__The task__:
Work through the data below and give the number of lines holding "computer", nothing more.

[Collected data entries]
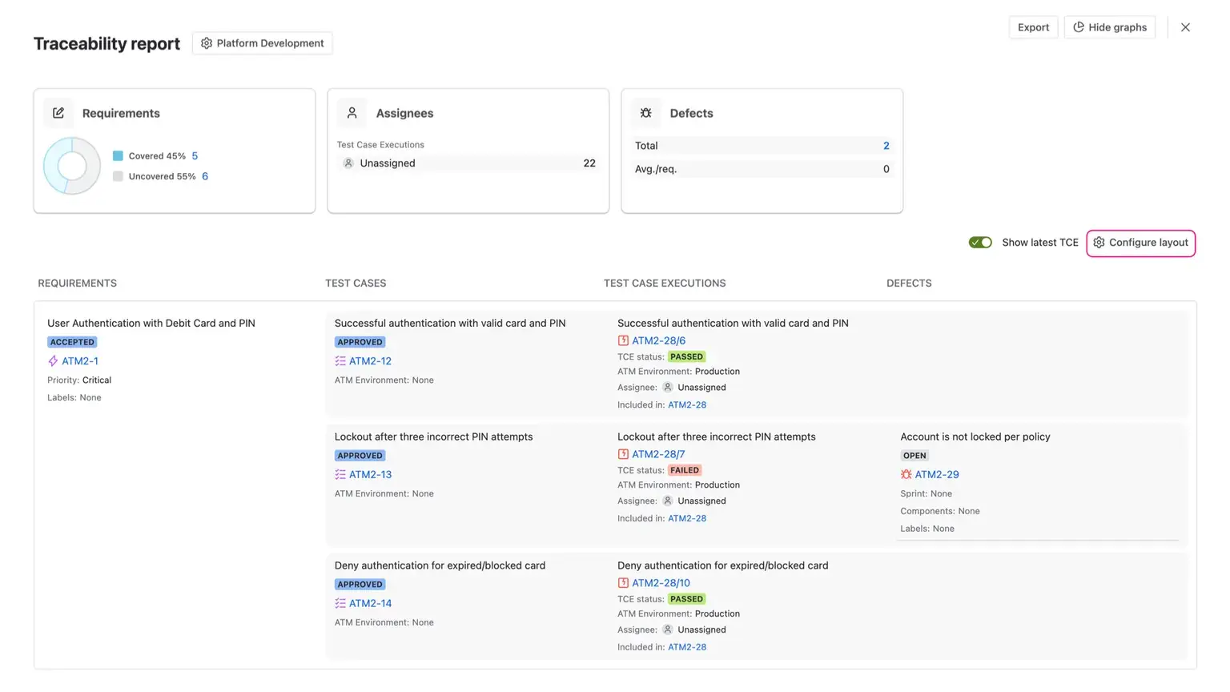Toggle the Show latest TCE switch

[x=980, y=242]
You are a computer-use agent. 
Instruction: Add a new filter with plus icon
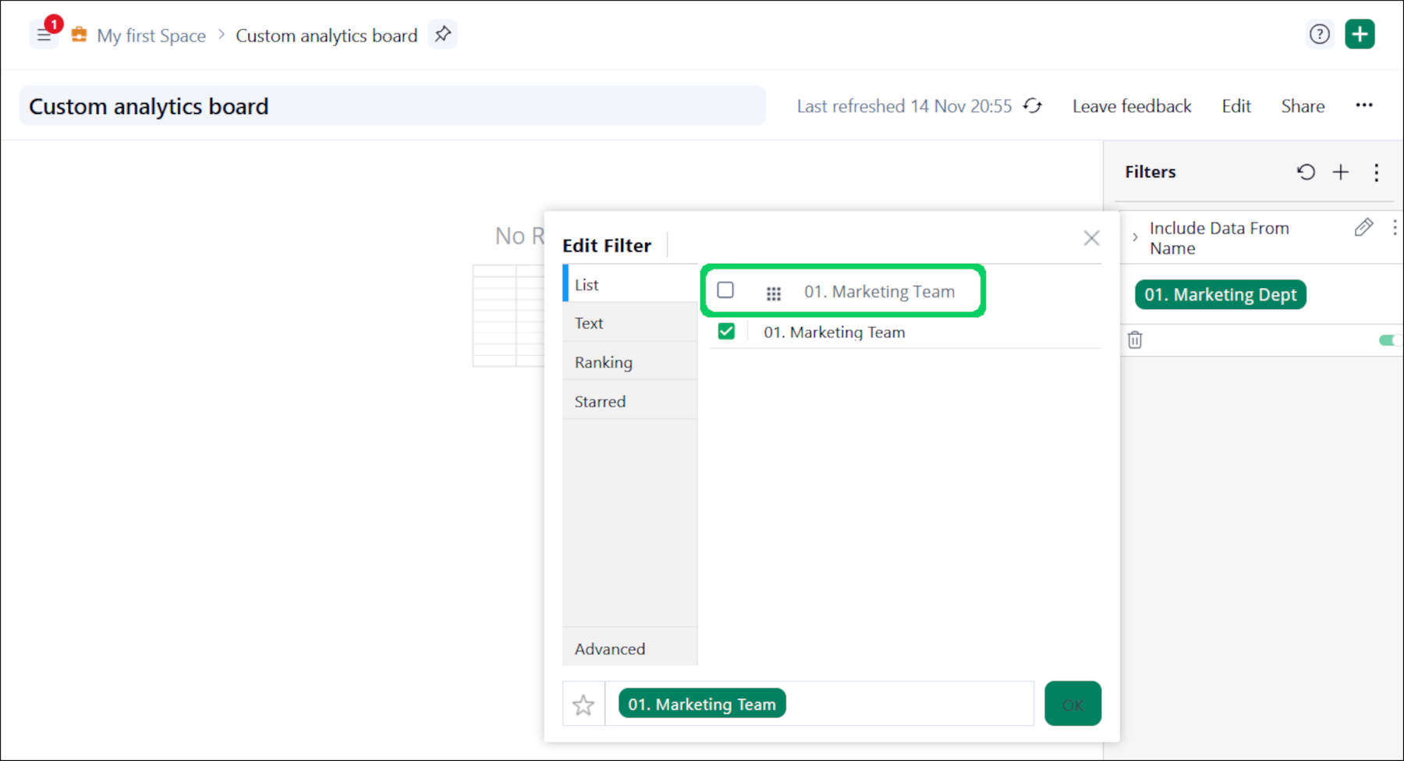[x=1341, y=172]
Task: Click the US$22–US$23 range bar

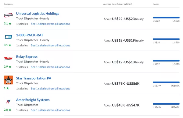Action: (166, 18)
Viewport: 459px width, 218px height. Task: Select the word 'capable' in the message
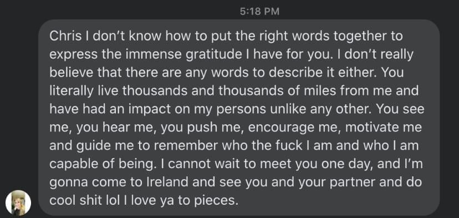click(72, 165)
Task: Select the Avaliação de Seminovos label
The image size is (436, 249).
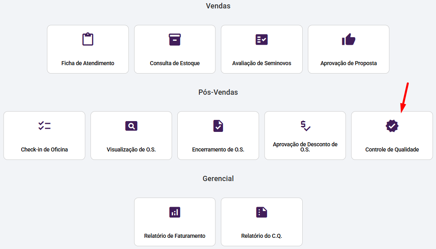Action: pyautogui.click(x=261, y=63)
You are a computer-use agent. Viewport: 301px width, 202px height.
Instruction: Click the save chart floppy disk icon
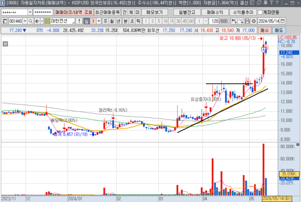coord(247,21)
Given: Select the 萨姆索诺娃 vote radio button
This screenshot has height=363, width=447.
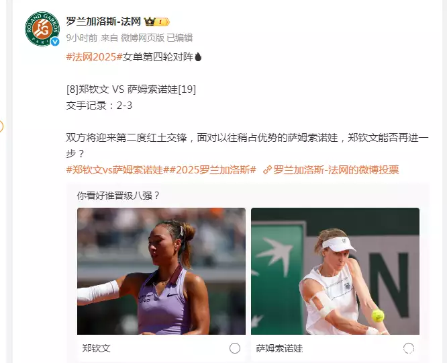Looking at the screenshot, I should tap(409, 348).
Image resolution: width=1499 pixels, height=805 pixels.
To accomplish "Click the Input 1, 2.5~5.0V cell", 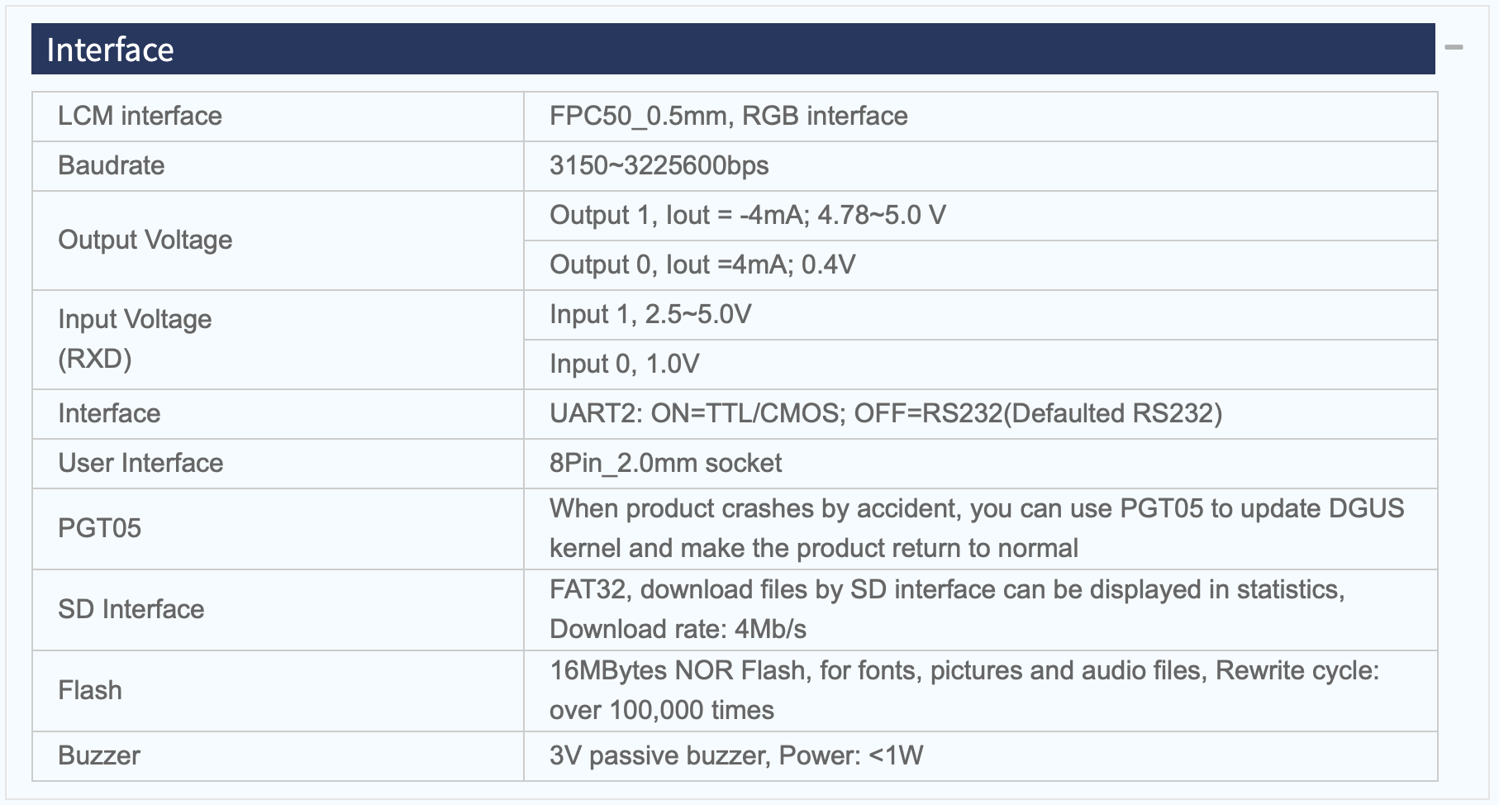I will coord(650,314).
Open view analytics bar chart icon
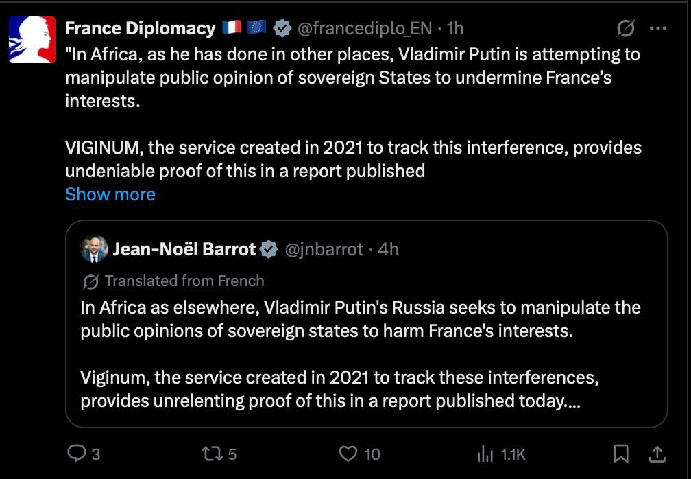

__Solution to this problem__:
2